К тому времени все уже слегка перепили. Девушки стали гоняться друг за другом среди зарослей шиповника, смеясь и визжа и производя адский шум. Младенцы плакали, матери кормили их грудью. Мужчина лежал навзничь на траве, как бурдюк для вина, который положили для просушки. Старухи намазали волосы остатками масла на тарелках.
Вдруг кто-то вспомнил, что сегодня день аче-лхамо. Кто-то крикнул: «Гьок по! Гьок по!» («Быстрей, быстрей!»).
Сначала никто не сдвинулся с места, но потом все поднялись, как по заклинанию, которое проникло в их онемевшие мозги. Через несколько секунд все уже спешили в деревню. Кенраб, который тоже проснулся, взял меня под руку и сказал:
– Кушок-сагиб, вы тоже должны пойти посмотреть аче-лхамо. Пойдемте! Пойдемте!
Вся долина качалась, горы падали, леса горели зеленым пламенем. Я съел миллион ягод земляники и окунул голову в реку. Когда мы дошли до моста, нам всем стало лучше.

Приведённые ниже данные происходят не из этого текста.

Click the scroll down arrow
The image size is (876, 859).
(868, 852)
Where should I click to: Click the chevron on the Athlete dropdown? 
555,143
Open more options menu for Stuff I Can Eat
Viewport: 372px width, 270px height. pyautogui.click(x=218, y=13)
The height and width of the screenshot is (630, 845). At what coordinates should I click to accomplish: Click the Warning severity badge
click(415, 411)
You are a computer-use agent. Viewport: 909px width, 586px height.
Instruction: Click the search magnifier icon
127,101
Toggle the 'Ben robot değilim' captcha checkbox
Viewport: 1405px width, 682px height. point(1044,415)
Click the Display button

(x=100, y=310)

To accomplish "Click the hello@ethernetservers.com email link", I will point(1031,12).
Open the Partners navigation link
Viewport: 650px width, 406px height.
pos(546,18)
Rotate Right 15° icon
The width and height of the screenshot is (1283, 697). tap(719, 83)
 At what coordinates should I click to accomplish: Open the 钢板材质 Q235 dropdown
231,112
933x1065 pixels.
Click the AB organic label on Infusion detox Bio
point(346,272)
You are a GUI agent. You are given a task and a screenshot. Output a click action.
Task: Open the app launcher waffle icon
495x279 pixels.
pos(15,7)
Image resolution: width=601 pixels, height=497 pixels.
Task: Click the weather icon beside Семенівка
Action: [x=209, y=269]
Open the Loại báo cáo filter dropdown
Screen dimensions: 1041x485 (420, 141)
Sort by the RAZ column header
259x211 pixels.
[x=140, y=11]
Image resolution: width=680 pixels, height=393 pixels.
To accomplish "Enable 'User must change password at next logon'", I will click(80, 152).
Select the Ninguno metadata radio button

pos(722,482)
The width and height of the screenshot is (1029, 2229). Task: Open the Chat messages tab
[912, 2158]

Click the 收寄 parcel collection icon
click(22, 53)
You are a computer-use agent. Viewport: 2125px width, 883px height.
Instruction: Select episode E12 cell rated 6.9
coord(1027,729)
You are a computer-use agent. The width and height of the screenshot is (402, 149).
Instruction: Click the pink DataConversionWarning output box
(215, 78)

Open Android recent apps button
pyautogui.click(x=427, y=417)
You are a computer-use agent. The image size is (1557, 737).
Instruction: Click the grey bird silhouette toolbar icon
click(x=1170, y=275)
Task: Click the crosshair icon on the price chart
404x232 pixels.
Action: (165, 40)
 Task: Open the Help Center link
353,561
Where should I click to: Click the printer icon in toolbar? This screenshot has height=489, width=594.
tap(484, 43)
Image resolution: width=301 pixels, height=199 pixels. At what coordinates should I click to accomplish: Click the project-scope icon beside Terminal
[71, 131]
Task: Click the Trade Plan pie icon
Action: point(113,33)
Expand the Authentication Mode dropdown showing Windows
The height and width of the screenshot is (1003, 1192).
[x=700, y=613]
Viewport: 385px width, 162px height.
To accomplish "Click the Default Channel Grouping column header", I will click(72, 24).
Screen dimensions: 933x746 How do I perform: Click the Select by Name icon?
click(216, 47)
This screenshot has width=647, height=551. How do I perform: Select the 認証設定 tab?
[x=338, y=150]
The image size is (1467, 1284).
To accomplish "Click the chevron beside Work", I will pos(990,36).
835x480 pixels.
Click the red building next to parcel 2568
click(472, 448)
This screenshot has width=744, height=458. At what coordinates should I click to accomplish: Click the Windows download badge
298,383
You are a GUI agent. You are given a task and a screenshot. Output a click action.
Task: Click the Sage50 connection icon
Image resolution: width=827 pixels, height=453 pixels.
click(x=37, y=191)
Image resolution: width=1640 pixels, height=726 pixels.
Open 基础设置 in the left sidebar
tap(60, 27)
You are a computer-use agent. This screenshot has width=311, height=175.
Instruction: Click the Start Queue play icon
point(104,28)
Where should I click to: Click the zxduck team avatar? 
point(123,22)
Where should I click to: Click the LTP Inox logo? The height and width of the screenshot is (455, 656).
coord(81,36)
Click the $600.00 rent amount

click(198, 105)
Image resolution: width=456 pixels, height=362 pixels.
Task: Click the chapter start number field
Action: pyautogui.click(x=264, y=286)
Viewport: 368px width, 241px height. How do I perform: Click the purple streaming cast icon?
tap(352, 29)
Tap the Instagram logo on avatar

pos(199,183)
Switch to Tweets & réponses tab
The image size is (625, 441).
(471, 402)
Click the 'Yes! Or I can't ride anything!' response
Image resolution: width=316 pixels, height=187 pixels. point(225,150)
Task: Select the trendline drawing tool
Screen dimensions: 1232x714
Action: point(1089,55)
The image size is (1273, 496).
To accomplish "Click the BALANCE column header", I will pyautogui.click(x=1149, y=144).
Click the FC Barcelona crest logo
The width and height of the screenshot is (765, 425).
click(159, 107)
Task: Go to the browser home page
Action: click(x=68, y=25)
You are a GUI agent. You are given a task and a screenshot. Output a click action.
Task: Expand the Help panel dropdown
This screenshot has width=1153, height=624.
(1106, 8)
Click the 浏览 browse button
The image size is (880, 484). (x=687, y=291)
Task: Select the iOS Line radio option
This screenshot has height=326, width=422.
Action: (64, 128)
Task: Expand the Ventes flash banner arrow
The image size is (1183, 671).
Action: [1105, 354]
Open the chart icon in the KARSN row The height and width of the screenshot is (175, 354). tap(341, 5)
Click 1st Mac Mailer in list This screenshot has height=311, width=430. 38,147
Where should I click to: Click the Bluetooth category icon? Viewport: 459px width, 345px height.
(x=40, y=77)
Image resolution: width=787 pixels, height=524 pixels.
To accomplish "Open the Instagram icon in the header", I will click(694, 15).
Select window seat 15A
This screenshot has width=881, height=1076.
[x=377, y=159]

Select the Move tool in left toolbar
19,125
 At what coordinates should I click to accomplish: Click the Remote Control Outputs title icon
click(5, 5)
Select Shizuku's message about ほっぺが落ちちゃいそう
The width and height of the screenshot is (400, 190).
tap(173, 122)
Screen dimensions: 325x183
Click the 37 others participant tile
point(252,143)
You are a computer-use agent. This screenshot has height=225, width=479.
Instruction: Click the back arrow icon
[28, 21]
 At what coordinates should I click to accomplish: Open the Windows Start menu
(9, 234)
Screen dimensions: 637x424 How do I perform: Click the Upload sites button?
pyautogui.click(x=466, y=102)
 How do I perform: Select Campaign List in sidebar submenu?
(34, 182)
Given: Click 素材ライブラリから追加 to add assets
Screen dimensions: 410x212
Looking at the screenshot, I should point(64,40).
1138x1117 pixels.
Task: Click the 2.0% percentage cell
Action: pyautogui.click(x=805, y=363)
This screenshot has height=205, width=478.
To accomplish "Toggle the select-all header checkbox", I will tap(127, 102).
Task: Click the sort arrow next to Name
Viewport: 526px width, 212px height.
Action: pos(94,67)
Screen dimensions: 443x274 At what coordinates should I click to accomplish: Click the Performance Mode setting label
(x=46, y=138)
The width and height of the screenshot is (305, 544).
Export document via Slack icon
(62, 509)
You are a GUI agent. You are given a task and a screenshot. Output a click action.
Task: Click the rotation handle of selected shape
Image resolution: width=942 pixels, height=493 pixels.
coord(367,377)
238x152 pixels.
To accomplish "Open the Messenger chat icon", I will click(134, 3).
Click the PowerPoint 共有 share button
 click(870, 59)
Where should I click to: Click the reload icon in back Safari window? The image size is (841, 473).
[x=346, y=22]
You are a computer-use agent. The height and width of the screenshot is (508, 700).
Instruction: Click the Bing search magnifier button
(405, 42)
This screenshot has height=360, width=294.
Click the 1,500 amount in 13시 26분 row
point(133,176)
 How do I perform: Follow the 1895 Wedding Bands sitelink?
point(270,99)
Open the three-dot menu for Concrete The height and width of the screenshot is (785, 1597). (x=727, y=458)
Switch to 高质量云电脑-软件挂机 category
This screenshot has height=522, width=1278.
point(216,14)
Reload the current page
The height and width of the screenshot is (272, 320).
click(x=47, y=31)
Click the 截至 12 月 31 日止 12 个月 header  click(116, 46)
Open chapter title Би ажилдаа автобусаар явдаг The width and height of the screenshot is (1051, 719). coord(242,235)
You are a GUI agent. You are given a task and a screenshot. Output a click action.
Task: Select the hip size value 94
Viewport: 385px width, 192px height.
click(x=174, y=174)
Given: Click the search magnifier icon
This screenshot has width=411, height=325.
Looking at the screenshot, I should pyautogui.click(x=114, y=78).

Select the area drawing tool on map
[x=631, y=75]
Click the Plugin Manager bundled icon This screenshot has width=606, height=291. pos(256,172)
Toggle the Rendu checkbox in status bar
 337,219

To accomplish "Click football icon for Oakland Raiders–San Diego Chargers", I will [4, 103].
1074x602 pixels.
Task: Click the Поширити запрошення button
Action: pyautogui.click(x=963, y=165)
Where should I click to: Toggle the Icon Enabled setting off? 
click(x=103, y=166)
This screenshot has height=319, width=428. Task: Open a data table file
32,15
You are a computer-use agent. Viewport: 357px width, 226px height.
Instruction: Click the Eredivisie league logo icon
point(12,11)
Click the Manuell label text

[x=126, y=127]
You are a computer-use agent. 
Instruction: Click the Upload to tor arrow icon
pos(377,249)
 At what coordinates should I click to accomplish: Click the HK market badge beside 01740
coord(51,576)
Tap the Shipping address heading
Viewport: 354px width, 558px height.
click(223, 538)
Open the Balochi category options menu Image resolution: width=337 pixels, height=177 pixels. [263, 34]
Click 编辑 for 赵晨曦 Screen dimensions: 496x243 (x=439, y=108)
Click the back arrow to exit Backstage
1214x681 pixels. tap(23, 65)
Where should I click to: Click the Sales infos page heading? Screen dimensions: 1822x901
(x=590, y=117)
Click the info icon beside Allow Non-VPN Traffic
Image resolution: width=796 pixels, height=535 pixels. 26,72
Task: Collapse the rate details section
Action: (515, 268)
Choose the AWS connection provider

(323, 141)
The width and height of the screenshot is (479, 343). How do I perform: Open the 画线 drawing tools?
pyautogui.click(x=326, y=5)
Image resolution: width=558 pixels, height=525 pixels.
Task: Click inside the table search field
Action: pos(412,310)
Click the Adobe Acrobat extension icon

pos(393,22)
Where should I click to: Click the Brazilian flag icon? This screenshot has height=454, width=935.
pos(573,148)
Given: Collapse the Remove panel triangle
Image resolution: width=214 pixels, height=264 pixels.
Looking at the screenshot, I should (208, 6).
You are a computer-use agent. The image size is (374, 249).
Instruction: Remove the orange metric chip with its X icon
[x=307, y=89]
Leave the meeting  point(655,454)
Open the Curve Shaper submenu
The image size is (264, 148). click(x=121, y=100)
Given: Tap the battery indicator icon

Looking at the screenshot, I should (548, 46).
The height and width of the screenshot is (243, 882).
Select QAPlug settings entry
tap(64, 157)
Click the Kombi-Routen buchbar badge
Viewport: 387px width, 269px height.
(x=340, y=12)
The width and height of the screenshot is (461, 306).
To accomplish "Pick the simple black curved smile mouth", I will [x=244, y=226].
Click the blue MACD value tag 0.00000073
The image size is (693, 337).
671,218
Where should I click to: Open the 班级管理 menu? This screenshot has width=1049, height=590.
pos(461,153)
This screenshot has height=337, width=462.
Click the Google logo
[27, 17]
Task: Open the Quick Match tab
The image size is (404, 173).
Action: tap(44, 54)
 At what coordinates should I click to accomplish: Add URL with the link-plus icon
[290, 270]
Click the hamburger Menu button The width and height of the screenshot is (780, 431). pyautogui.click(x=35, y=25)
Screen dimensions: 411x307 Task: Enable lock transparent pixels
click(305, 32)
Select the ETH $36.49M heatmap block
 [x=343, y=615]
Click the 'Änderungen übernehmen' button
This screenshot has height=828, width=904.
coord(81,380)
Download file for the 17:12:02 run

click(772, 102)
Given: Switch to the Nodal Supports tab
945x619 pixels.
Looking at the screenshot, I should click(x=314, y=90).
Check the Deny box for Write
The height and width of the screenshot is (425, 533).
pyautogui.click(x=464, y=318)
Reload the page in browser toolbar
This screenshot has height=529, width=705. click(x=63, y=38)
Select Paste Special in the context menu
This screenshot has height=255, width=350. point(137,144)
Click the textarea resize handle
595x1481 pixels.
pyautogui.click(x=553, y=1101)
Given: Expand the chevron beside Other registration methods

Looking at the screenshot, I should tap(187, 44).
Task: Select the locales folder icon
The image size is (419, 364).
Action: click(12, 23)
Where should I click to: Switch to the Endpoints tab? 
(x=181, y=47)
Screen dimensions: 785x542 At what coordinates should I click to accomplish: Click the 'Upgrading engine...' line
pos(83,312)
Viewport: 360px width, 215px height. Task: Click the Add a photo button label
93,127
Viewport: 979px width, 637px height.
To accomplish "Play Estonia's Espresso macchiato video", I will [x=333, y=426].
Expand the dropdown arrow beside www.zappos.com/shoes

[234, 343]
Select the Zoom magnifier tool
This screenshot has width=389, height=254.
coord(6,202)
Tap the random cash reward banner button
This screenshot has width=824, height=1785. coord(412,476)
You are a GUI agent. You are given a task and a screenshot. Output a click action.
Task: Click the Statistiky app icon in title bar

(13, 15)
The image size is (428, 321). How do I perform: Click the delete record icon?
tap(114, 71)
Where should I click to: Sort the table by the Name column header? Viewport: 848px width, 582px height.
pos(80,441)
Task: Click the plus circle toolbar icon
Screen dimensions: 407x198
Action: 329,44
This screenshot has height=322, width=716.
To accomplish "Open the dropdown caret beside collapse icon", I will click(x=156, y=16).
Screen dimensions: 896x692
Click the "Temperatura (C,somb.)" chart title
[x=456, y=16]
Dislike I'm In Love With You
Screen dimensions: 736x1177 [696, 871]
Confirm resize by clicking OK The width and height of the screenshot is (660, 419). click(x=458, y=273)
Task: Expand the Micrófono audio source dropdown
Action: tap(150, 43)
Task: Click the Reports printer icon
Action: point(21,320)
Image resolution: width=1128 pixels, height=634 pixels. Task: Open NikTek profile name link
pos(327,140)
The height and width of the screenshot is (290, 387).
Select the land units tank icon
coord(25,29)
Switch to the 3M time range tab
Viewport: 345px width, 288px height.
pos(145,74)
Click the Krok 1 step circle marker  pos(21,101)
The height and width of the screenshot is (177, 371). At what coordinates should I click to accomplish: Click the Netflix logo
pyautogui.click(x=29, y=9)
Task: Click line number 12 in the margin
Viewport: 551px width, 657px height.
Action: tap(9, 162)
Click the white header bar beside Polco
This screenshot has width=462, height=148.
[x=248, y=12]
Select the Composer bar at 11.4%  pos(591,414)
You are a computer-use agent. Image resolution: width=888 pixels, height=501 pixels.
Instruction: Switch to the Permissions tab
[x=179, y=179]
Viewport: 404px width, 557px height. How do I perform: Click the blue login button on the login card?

Ятунг: легенда о Тримикундене
В Тибете театральные представления происходят под открытым небом. Священные мистерии (чам) дают во дворах монастырей, а народные пьесы (аче-лхамо) показывают на площади. Разница между двумя категориями совсем не четкая, и в основе сюжета всегда буддийская агиография. Священные пьесы всегда представляют монахи, а народные часто дают странствующие актеры, которые ходят из деревни в деревню. Часто их устраивают сами жители деревни. Раз или два в год они прекращают работу, закрывают свои лавки или прислоняют свои лопаты к стене и играют роли, поют и танцуют.
Ятунгские актеры, хотя и любители, очень хорошие. Нужно ли говорить, что главным актером, церемониймейстером и ведущим хора был Тобчен, портной. Пьеса началась в одиннадцать часов утра и должна была продолжаться до шести часов вечера, и, когда мы пришли, Тобчен, хотя он представлял уже три часа, не выказывал ни признака усталости. То и дело он останавливался, просил кого-нибудь из детей подать ему глоточек чанга, выпивал полную чашку и продолжал. Присутствовало все население Ятунга, а также много людей из окрестных долин, не говоря уже о некоторых случайных зрителях, путешественниках из Лхасы, Шигадзе или Гангтока, которые как раз проезжали мимо. Одни зрители сидели на земле на циновках, другие на коврах. Многие смотрели с крыш и из окон. Почетные места в таких случаях обычно в палатках, которые, я думаю, ставят за счет местных властей.
Зрители приходили, оставались какое-то время, расходились, возвращались, ели, пили и спали. Многие приносили с собой низенькие столики, на которые ставили чайники и чашки. Женщины вязали и кормили детей, старики курили и болтали. Пастухи с гор смотрели на все с восхищенным изумлением, а местные модники помоложе разговаривали, смеялись и спорили, показывая, что они уже сто раз видели театральные представления. Все, естественно, знали пьесу наизусть. Время от времени актер произносил несколько строк с особым чувством или пел особенно хорошо или танцевал с особым огнем и мастерством, после чего ему хлопали или смеялись. Стояла атмосфера отдыха, восхитительного и полного расслабления, какая может появиться только от многовековых традиций. Условности стали частью социального организма, рефлексами и инстинктами людей.